I step forward with my tissue. I like to call it tissue, it is a softer sound – a sound connoting the importance of its use. "Paper" is not a thing you want touching those tender secret flower-like places. Advertisers live in a world of toilet paper fantasy. They cunningly avoid alluding to its actual use, while applauding the many other creative uses of TP; i.e. padding for protection from the school principal. Those double and triple plies really do the trick. And let's not forget how puppies and toddlers enjoy rolling it down the stairs.

"If aliens are watching our television signals from outer space they'd never guess what we really use TP for," I think as I step up to the counter, dismissing the petty challenges Woman's Day has pitched my way.

The older woman scurries off, and I relinquish my embrace of my single two-ply item from the paper aisle, "Anything else mam," he asks.
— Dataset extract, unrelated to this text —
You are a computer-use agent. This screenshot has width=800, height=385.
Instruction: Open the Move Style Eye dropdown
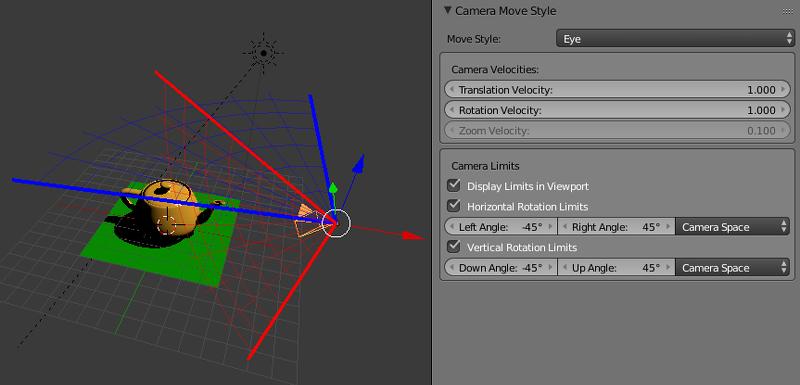click(675, 39)
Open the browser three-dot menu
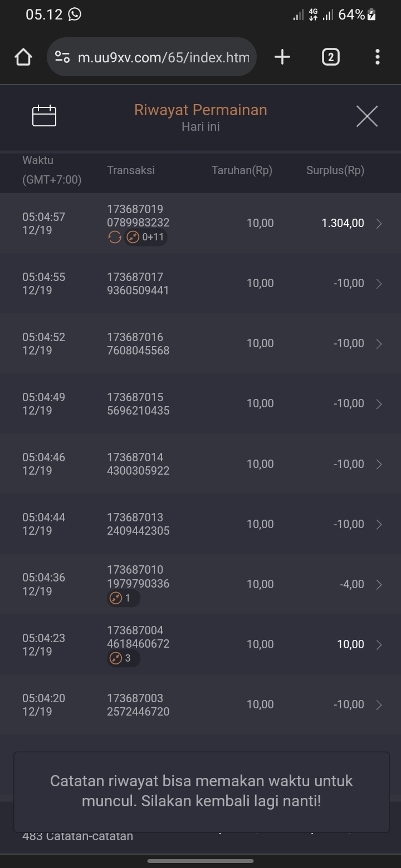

I look up into the unexpected depths of icy blue eyes, piercing eyes, eyes that shouldn't belong to a checker. Eyes belonging somewhere two steps behind me, eyes that called to me from the periodicals, Men's Life, Soap Digest, People, but not from behind the red light scanner at Albertsons. "Mam?" he asks, “is this it?”

I turn away and fumble for cash. For a moment I consider the potential value of Cosmo and her article, "Seven ways to say Hello and never say Goodbye."

"Yes," I say stealing several seconds to add him up eyes and all. He's too old to be a checker, which means what? "Unaccomplished," mother would say, "unfortunate" my best friend sighs from her ever present presence in my cerebrum. Who cares I think. They are just pretty eyes. Eyes for old ladies with aching backs, eyes for young ladies with small babies, eyes for 90's gals; eyes from behind the scanner and eyes for me when I pass through.

For a moment the very real task of gathering groceries has become fantasy. I pass behind the red light scanner, enter the world of GQ and he smiles and hands me change. Our eyes say a quick come again and I turn and leave. And as the wide doors of reality slide open before me I step out to my car carrying one slightly brimming bag of Toilet Paper Periodical fantasy.